### Exercise details
In the entries that follow, which lines hold the string "pixels"? List them.

### Supplied records
==================================================
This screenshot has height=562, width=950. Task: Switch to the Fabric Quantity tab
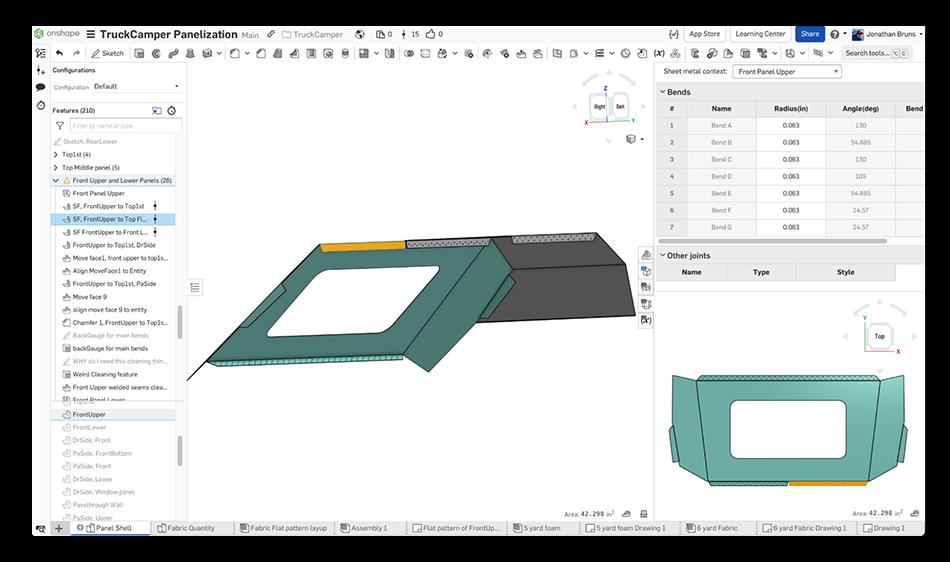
==================================================
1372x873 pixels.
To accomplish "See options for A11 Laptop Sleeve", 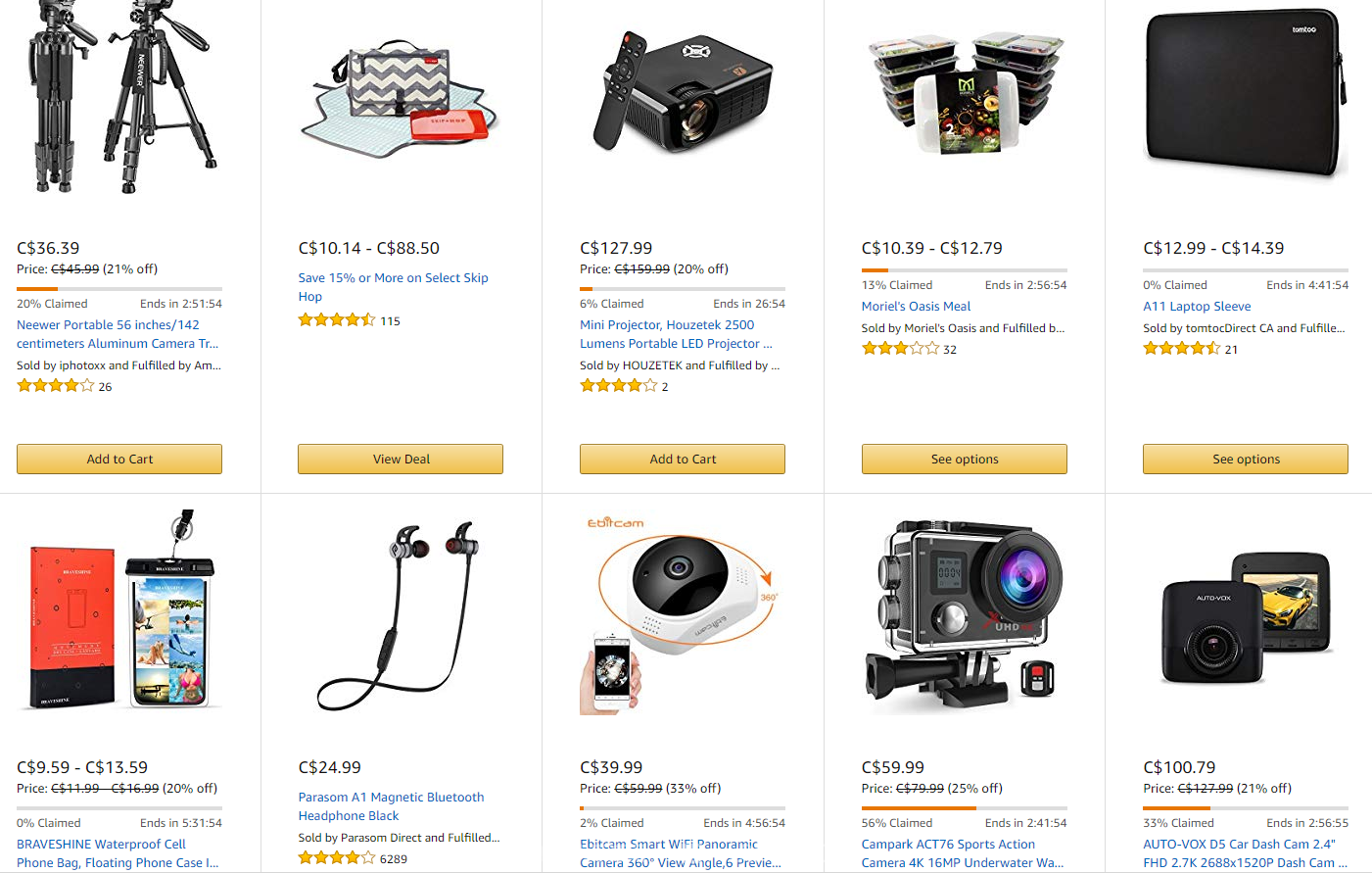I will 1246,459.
==================================================
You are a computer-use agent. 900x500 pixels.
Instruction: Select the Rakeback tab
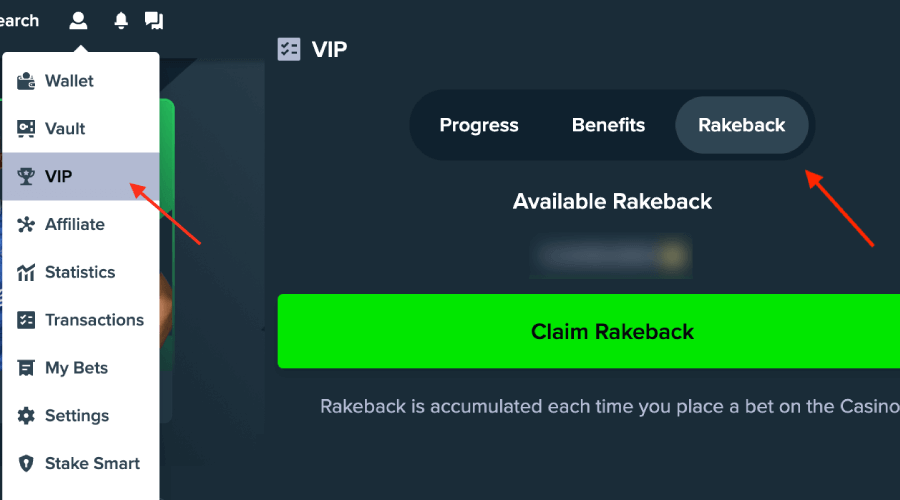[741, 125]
==================================================
### Response box
1372x873 pixels.
You are a computer-use agent. 900x500 pixels.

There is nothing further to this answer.